(Saved data entries)
___

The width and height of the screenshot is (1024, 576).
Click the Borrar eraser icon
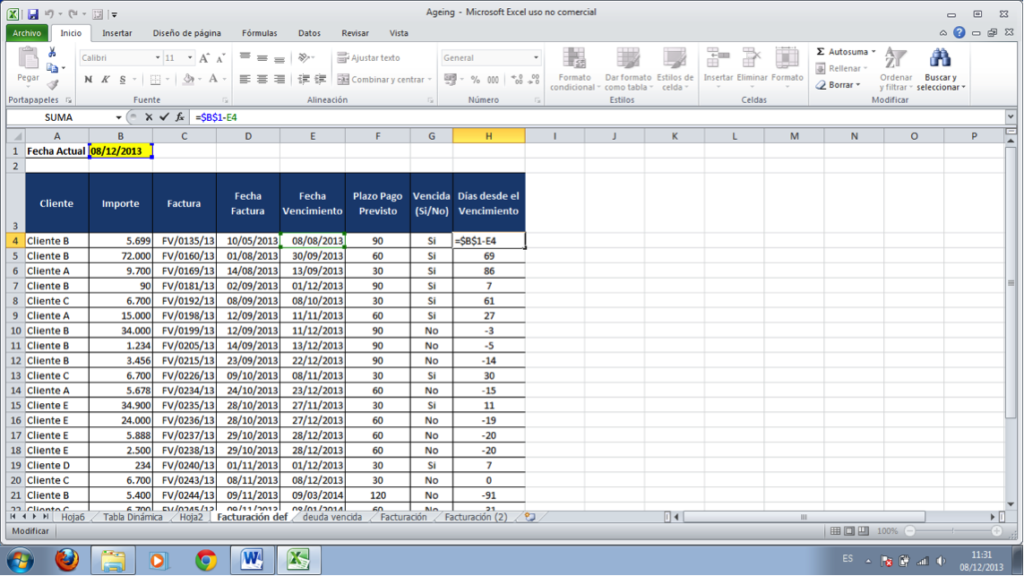[x=821, y=85]
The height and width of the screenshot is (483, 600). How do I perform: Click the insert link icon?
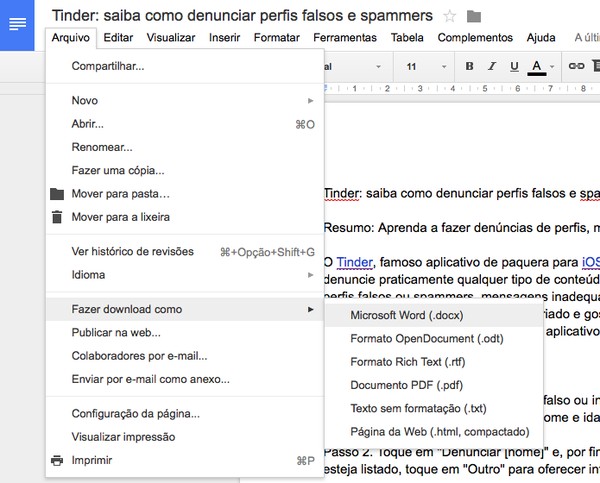[576, 66]
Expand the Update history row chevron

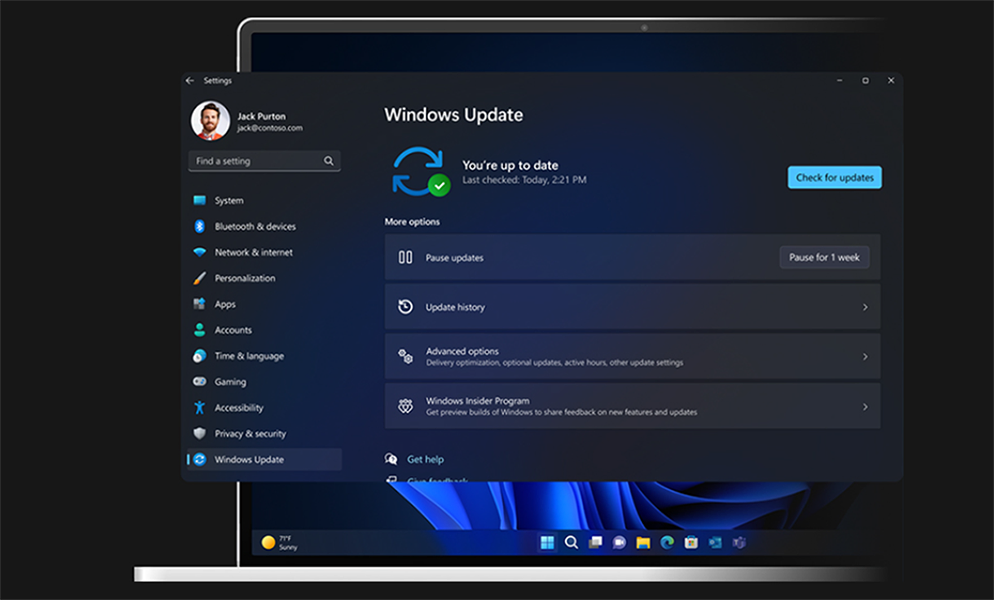865,308
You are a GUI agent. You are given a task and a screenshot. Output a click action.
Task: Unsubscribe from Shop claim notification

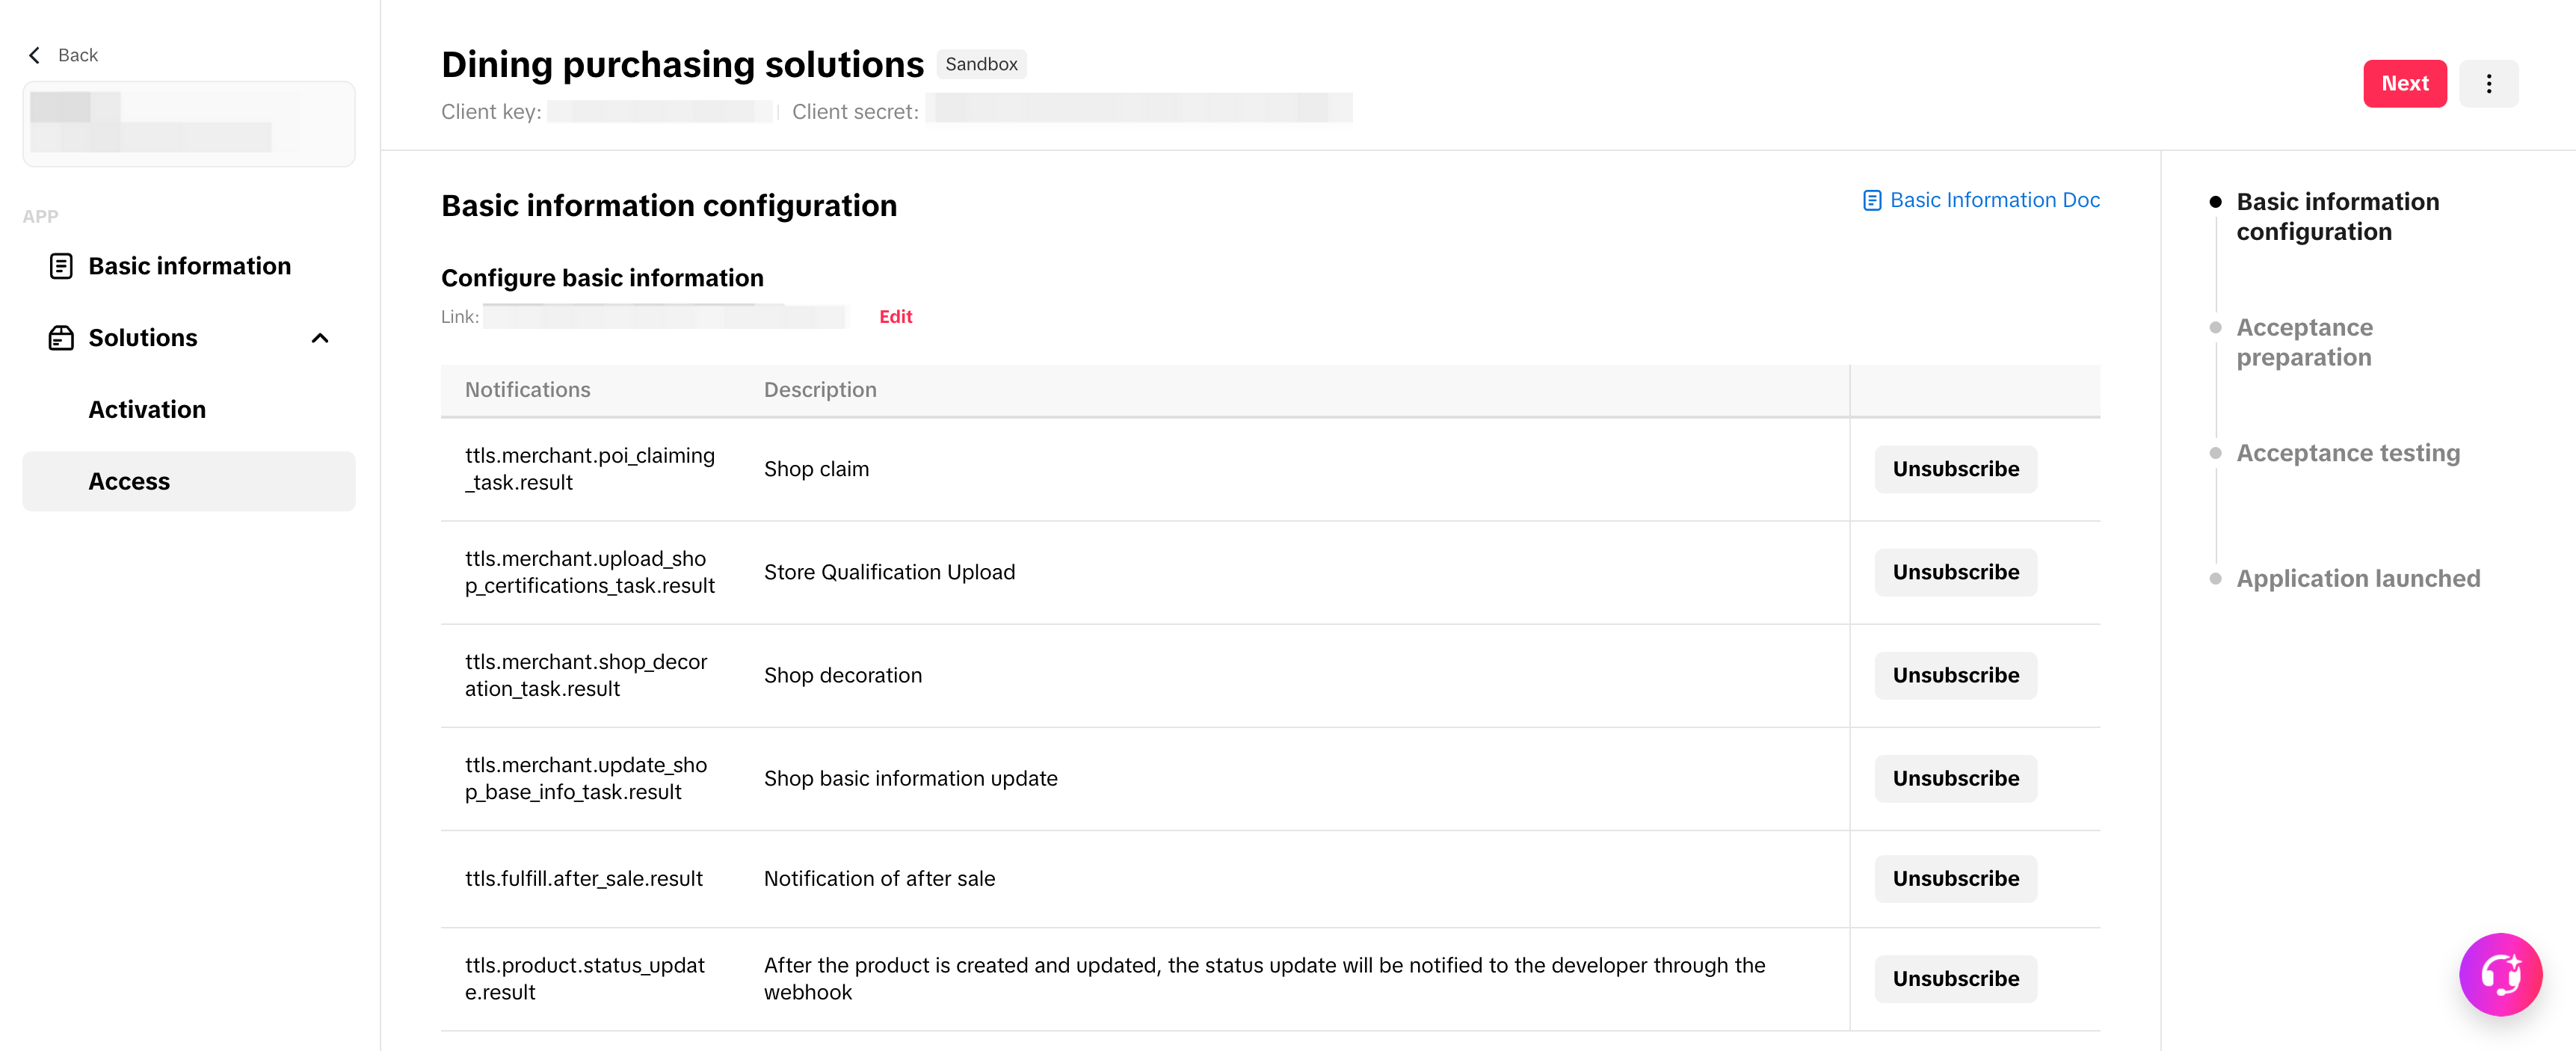[x=1955, y=469]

___

> [DIRECTIONS FOR THIS TASK]: The answer must be an exact copy of the lines from the one that holds "You are a GUI" through the end of the data, both included, with no pictures.

> [FINISHED TASK]:
You are a GUI agent. You are given a task and a screenshot. Output a click action.
Task: Unsubscribe from Shop claim notification

[x=1955, y=469]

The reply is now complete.